David Chivers, [AP in macro at Durham University], wrote today:
We can debate just where the electorate agree on post Brexit plans. But they surely do not agree with all of them. Not least because they are not consistent with each other.
This leads us to the natural observation that an additional barrier for Lexiters and Brexiters is each other. Lexiters seek a trajectory to socialism. Right wing Brexiters – as well as former centrist Remainers – will oppose that vehemently. They are split amongst themselves, of course: one lot focused on the ideological paraphernalia of nationalism, the other on a rather hazily and abstractly sketched ideology of deregulation and free markets.
Neither side seems to fear the strategic success of the other in the post Brexit world. As a glance at the variation in state size, tax rates, public service quality, across the EU will reveal, the EU permits quite a lot of different compacts with a country’s people. But it does provide a certain anchor, or insurance against the extremes of socialist interventionism and deregulation. [Just how effective that insurance is we are seeing tested in Italy, Hungary and Poland.]
Lexiters and right-wing Brexiters rightly see Brexit as a necessary step toward their goals. But often communicate as though they are deluded about its sufficiency.

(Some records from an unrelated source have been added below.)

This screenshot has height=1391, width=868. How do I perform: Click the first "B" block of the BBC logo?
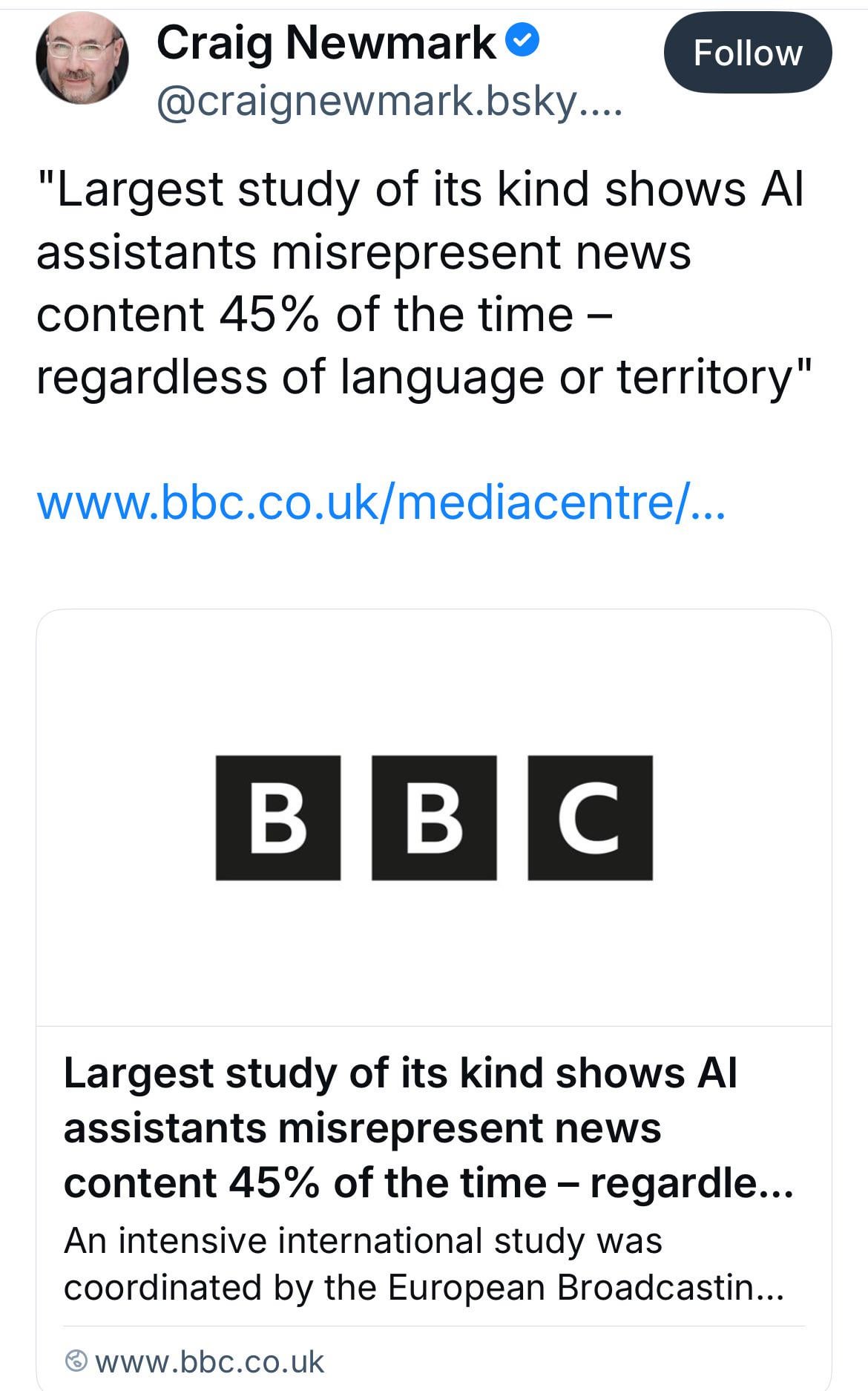(x=278, y=818)
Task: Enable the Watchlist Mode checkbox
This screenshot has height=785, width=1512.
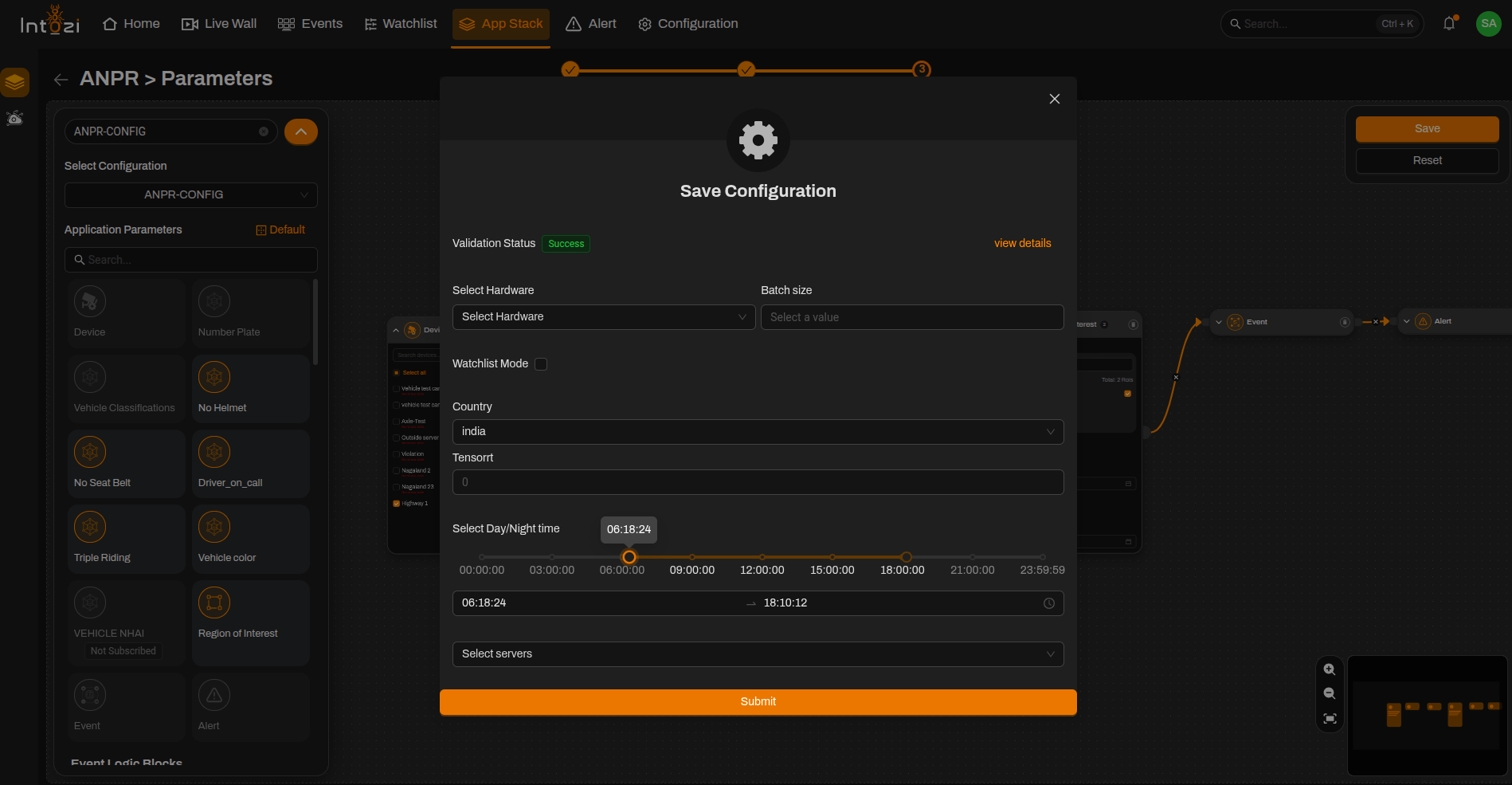Action: [541, 364]
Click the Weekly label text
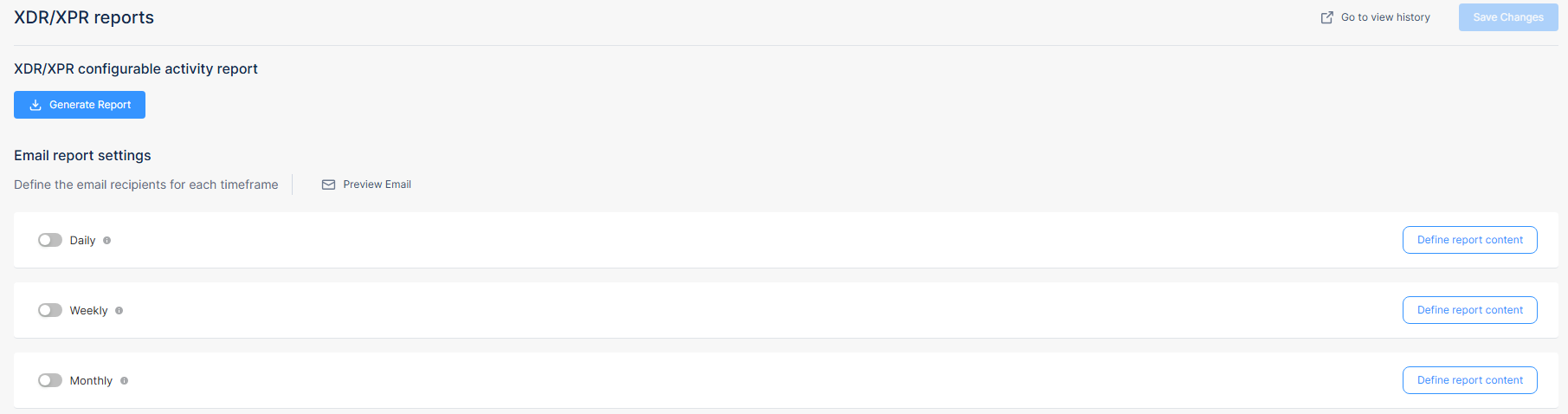The image size is (1568, 414). click(88, 311)
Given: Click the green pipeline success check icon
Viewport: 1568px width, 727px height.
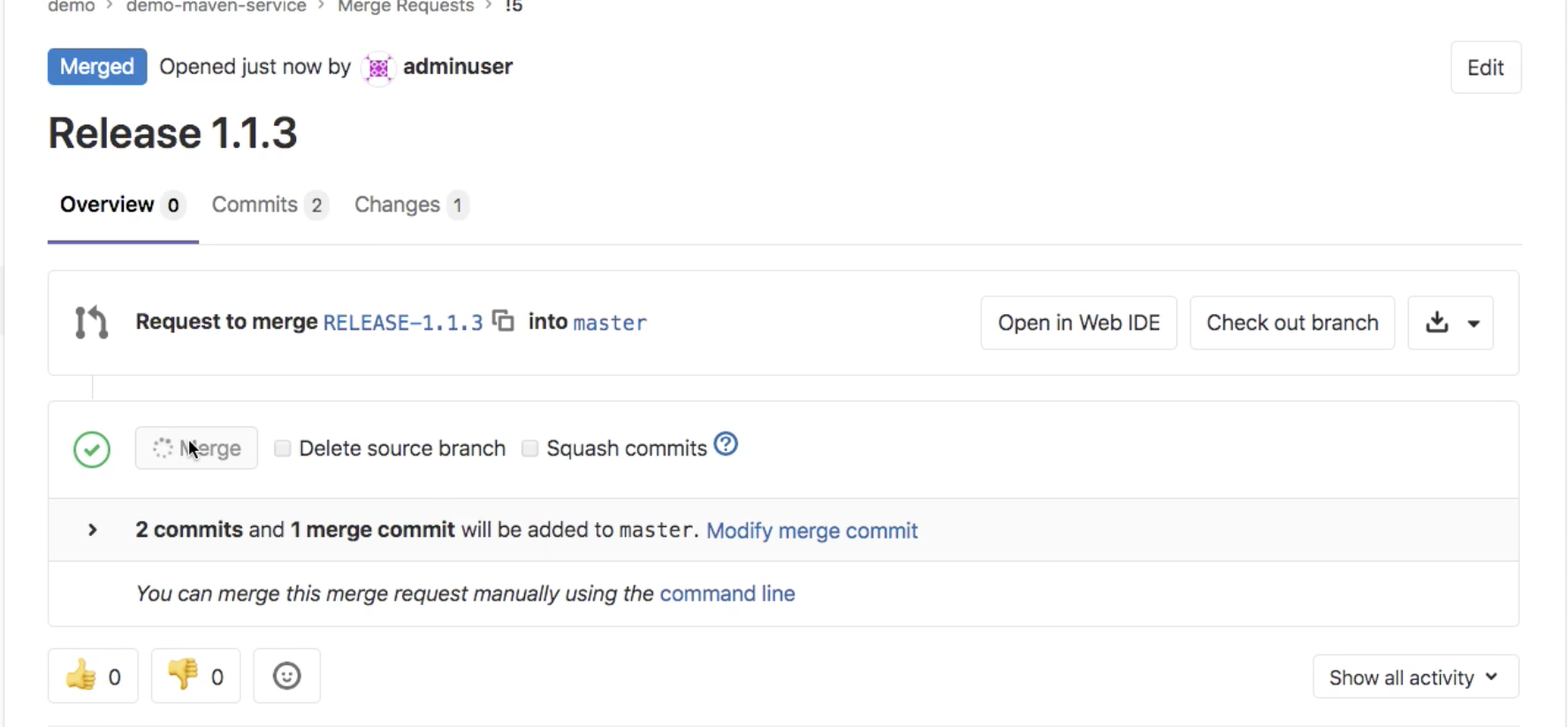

If you think we would be better off remaining in the EU, precisely because of the institutional anchor it provides, one might draw comfort from the fact that in a post Brexit world, there is some hope that the many leave forces – Lexiters, nationalist and libertarian Brexiters – will cancel each others’ efforts out, each dragging the country a little way, ineffectually one way, before another gets a turn and reverse course, allowing the average policy combination to remain roughly where it is.